The punishment number of n is defined as the sum of the squares of all integers i such that:
1 <= i <= n- The decimal representation of
i * i can be partitioned into contiguous substrings such that the sum of the integer values of these substrings equals i.
Example 1:
Input: n = 10
Output: 182
Explanation: There are exactly 3 integers i that satisfy the conditions in the statement:
- 1 since 1 * 1 = 1
- 9 since 9 * 9 = 81 and 81 can be partitioned into 8 + 1.
- 10 since 10 * 10 = 100 and 100 can be partitioned into 10 + 0.
Hence, the punishment number of 10 is 1 + 81 + 100 = 182
Example 2:
Input: n = 37
Output: 1478
Explanation: There are exactly 4 integers i that satisfy the conditions in the statement:
- 1 since 1 * 1 = 1.
- 9 since 9 * 9 = 81 and 81 can be partitioned into 8 + 1.
- 10 since 10 * 10 = 100 and 100 can be partitioned into 10 + 0.
- 36 since 36 * 36 = 1296 and 1296 can be partitioned into 1 + 29 + 6.

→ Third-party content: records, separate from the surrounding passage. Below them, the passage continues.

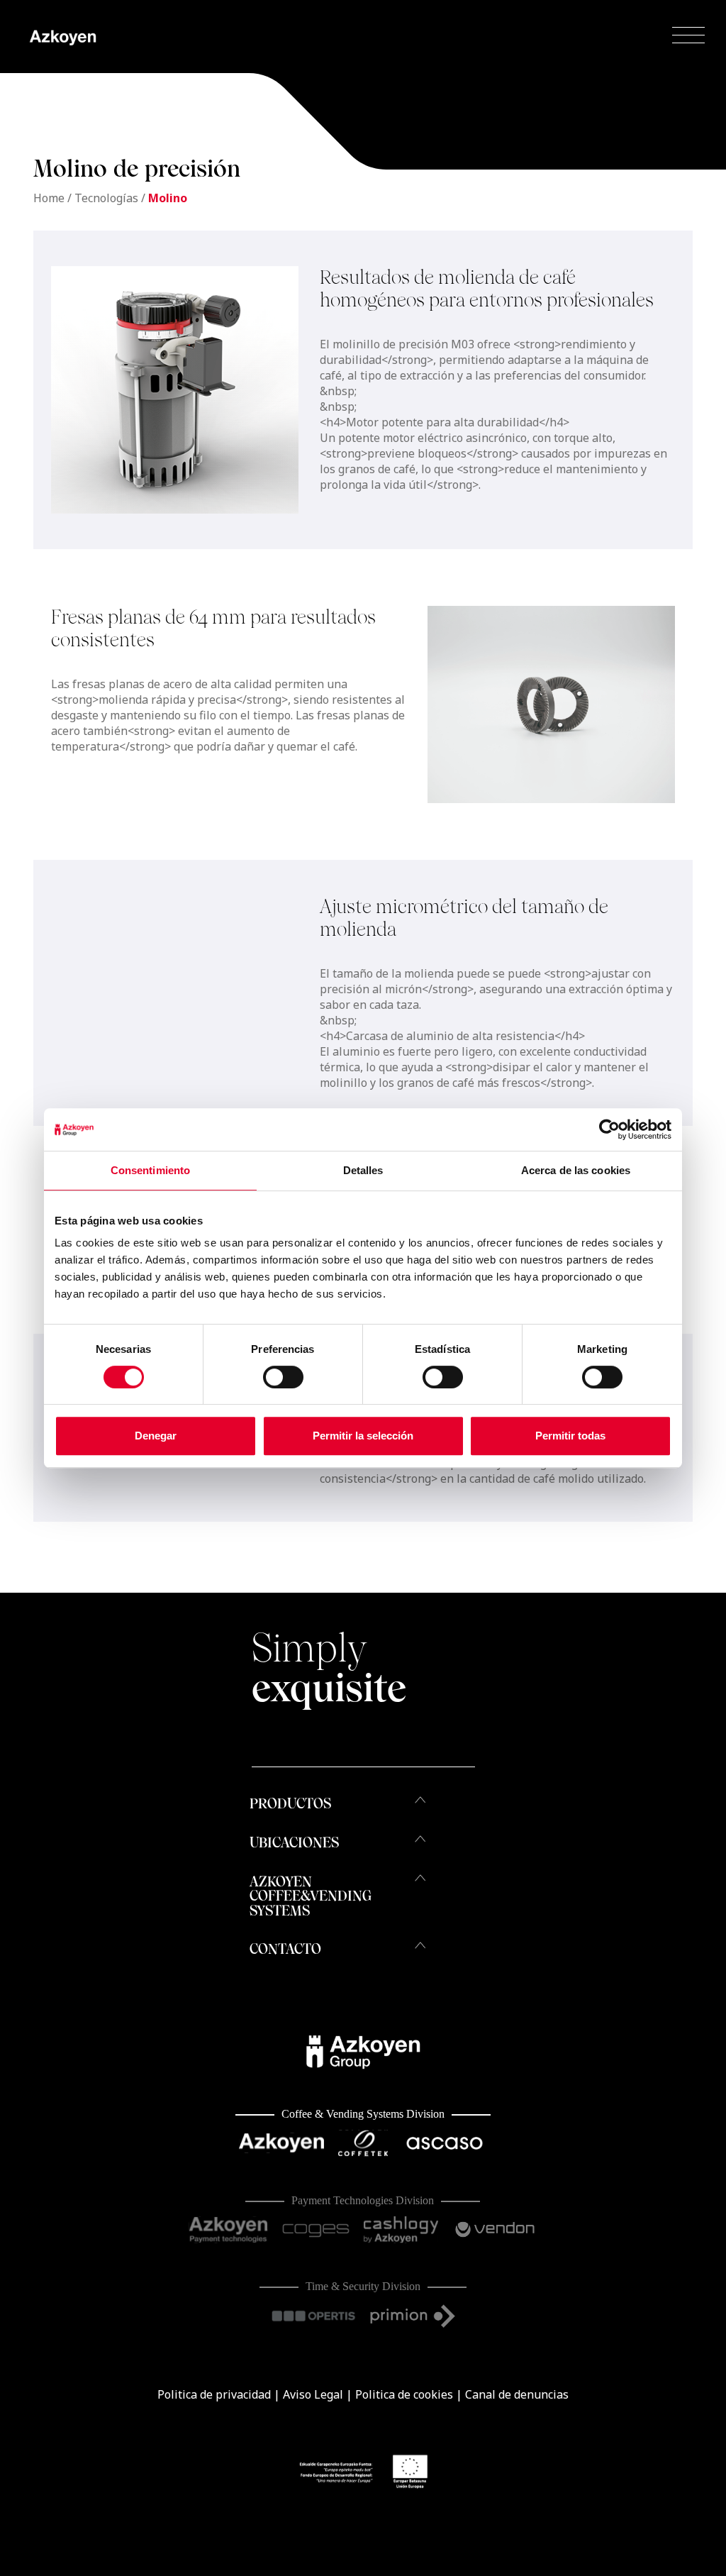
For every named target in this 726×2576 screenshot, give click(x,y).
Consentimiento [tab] (150, 1170)
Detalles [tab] (363, 1170)
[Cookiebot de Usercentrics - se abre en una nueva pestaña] (609, 1129)
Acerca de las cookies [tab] (575, 1170)
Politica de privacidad (214, 2394)
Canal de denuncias (517, 2394)
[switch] (283, 1377)
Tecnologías (106, 198)
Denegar (156, 1436)
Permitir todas (570, 1436)
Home (49, 198)
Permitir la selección (363, 1436)
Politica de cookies (404, 2394)
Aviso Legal (313, 2394)
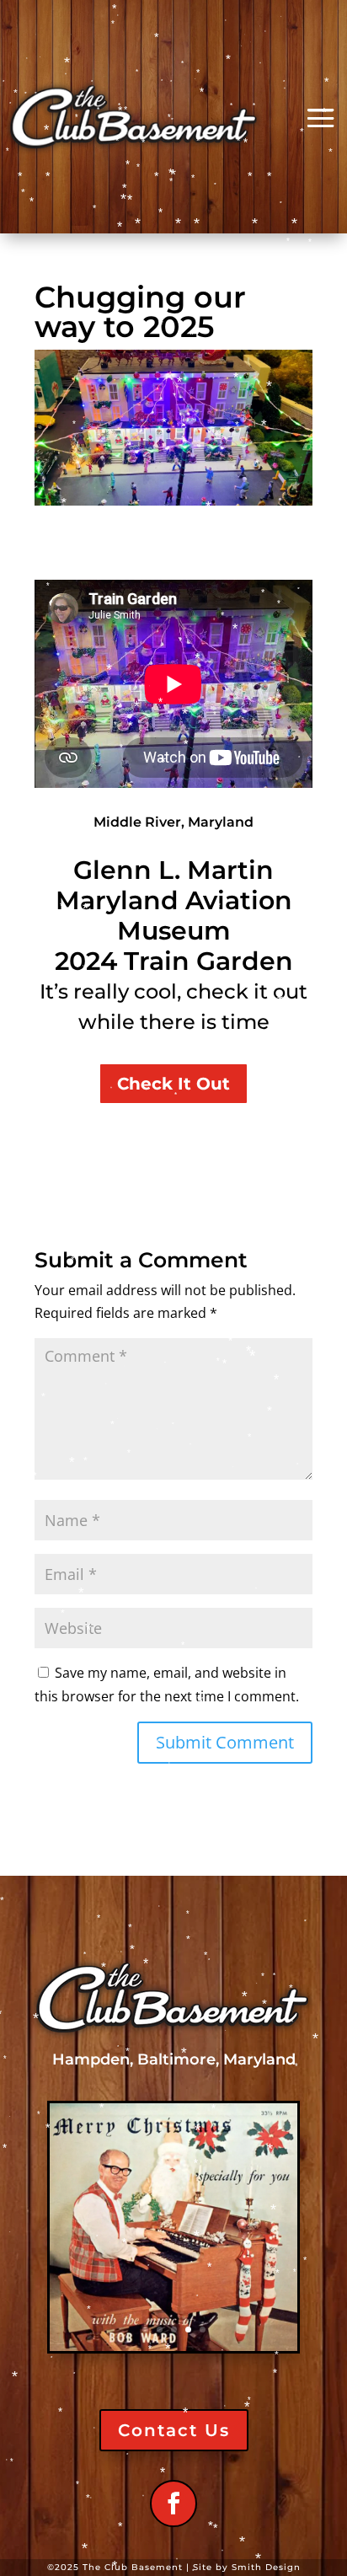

Hence, the punishment number of 37 is 1 + 81 + 100 + 1296 = 1478
Constraints:
Solutions#
Solution 1: Enumeration + DFS#
We enumerate $i$, where $1 \leq i \leq n$. For each $i$, we split the decimal representation string of $x = i^2$, and then check whether it meets the requirements of the problem. If it does, we add $x$ to the answer.
After the enumeration ends, we return the answer.
The time complexity is $O(n^{1 + 2 \log_{10}^2})$, and the space complexity is $O(\log n)$, where $n$ is the given positive integer.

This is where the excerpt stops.